### Document extract ###
I spent 10 years with YoYo Ma and the incredible musicians he gathered around him. It transformed my understanding about both the diversity AND the commonality of myth, folklore and in fact all creative endeavour. Humans have been exchanging all manner of material and intangible cultural artifacts for a very long time – generally, by peaceful and joyous means, but sometimes, of course, less so… Everything real has a shadow. We need to understand our global history much better and the long-term deep time migrations of people and cultures. It should be an encouraging rather than fearful experience. This is one world. There is one humanity facing a climate crisis that threatens us all. We need to work as one and those who have good fortune need to sacrifice and share with those who have less. This is one of the recurring messages in the stories.
Storytelling is often seen as ancient or nostalgic, yet your work proves it is anything but. What do you think people misunderstand most about contemporary storytelling — and why do you think audiences are craving it now more than ever?
As I quoted before, ‘what contemporary issue has not always been a contemporary issue?’ This repertoire of commonly owned tales, this global human heritage, is an ancestral gift passed on with generosity to help each generation as it arises. Our work uses the unfamiliarity of extraordinary visualisation to blast the imagination into activity – to help people appreciate that it is there… something powerful, mysterious and underexplored. Storytelling’s improvisatory paradigm allows audiences to feel – to know – that their presence is actively contributing to the event – there is an archaic rawness and vitality that nourishes the soul in a way that digital experiences cannot.
We want to nourish the subconscious and plant seeds which will germinate as future wondering – and we want people to feel they have shared something alive in the physical co-presence of their neighbours. A meal of dreaming if you like. We are not alone and, strangely, the ancestral voice can still be heard. It is benign, full of encouragement and love.
### Data to examine ###
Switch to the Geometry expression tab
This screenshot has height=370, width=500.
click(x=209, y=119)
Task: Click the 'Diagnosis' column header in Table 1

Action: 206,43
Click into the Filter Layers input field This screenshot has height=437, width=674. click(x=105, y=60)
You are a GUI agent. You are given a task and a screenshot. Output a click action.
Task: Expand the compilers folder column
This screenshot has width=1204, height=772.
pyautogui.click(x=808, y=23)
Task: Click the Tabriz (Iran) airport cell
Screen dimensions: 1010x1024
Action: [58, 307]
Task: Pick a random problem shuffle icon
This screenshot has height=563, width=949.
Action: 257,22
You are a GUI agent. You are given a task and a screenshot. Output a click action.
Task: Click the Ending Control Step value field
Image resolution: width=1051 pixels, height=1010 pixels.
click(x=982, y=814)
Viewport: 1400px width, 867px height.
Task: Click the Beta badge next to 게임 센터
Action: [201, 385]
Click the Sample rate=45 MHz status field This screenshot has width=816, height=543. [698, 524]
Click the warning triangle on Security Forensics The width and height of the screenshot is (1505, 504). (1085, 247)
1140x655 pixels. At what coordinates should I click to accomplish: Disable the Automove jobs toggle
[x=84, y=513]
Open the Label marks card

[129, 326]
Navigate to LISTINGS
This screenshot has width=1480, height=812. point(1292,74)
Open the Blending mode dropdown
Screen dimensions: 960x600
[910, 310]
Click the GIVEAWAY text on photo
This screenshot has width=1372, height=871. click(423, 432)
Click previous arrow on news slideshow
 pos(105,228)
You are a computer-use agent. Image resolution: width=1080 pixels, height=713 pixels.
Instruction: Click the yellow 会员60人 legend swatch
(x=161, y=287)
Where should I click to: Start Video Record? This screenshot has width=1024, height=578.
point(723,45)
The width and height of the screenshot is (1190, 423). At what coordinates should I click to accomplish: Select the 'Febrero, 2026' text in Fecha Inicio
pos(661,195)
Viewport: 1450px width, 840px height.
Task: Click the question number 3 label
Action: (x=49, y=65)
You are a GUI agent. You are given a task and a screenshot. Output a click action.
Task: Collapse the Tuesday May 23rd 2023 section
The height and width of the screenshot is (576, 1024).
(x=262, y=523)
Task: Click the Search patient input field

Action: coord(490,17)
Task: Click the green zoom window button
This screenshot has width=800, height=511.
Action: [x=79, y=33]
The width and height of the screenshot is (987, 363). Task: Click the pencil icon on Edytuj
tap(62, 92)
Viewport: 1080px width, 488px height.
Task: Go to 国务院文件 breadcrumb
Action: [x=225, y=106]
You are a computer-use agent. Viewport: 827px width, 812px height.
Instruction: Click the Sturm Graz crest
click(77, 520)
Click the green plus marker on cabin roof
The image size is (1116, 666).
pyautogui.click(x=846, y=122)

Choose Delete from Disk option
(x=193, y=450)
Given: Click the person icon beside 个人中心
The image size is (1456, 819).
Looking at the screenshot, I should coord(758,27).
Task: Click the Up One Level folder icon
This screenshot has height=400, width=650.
###
Exercise requirements:
• A. Please give again, word for word, the part of the storytelling interview above from "Storytelling is often" up to and including "more than ever?".
• B. The storytelling interview says ten years with YoYo Ma transformed the speaker's understanding of "both the diversity AND the commonality" of certain things. List each of those things.

Your responses:
• A.
Storytelling is often seen as ancient or nostalgic, yet your work proves it is anything but. What do you think people misunderstand most about contemporary storytelling — and why do you think audiences are craving it now more than ever?

• B.
myth
folklore
all creative endeavour